On tap, too, are conversations involving the November bond proposal to fund a new high school and other infrastructure. In early summer, lawmakers passed legislation authorizing the state to provide its share of the funding upfront, versus the longstanding reimbursement policy. Her team estimates the school bond will cost each taxpayer roughly $12 a year for thirty years. In advance of the special election, Rivera and her team are working to assuage fears about tax and rent hikes, particularly as the eviction moratorium lifts across the nation. In the fall, Rhode Island Housing installed a bilingual representative at city hall solely to help residents apply for rent relief.

As she navigates these big-picture issues, Rivera says, she’s tackling day-to-day emergencies. She still responds to every blaze in the city and, in September, she responded to a fatal shooting at the basketball court that the city planned to replace with tennis courts. While Rivera tabled construction in search of a better solution, she says she hasn’t given up on the tennis courts altogether; she says she wants to provide alternative options for youth to keep them off the streets. Residents believe a community center would help keep kids busy; Rivera says she’s weighing that, too.

“I have lots of priorities. I have to, right, because these are the things that are important to our community,” she says, her voice wavering from her still-undiagnosed vocal ailment — some physical or stress-induced malady that she says won’t stop her from fulfilling her duties as mayor.
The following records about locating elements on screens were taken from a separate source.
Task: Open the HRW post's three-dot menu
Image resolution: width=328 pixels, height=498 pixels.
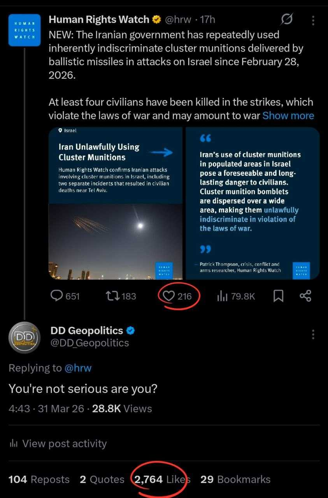Action: (313, 20)
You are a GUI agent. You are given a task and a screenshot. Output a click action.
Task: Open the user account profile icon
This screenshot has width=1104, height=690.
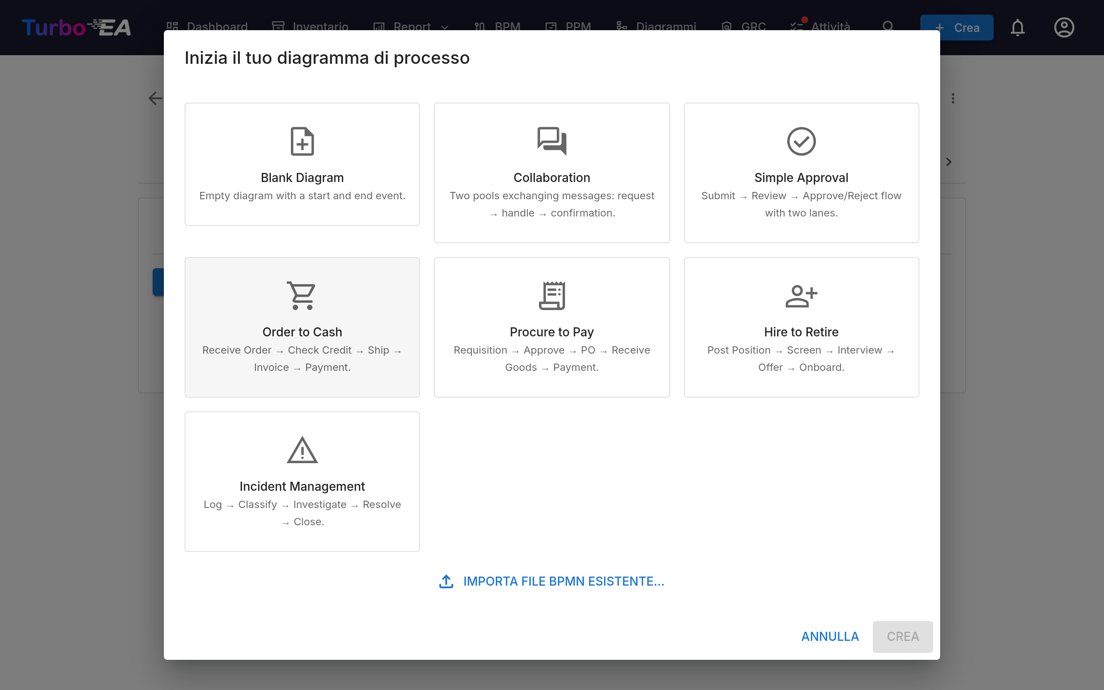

She invested in a Peloton bike, she started boxing and she goes to the gym, she says, so she can endure the pressures of the job. She’s quick to add there are rewards, too.

“We’ve had so many students come here and you have to see — I’m sorry I’m crying,” she says, grabbing a pink face mask to wipe her eyes, “you have to see their faces when they walk in here. I had a boy in here who was eleven, and he wanted to pray for me.”

The work has been overwhelming, she says, but in a good way.

“I love to see people happy. It is my challenge, just trying to please everyone, which I know is not going to happen,” she says. “But I can tell you that I am somebody who pushes and pushes and pushes. When I want something done, I will continue pushing. Most of the time, I get it done.”

She remembers, back in 2016, as she weighed running for city council and returning to college at the same time, a colleague offered her a bit of advice: Someone who tends to do a lot never accomplishes anything.

Rivera’s response stood then, she says, and it still does now: “I beg to differ.”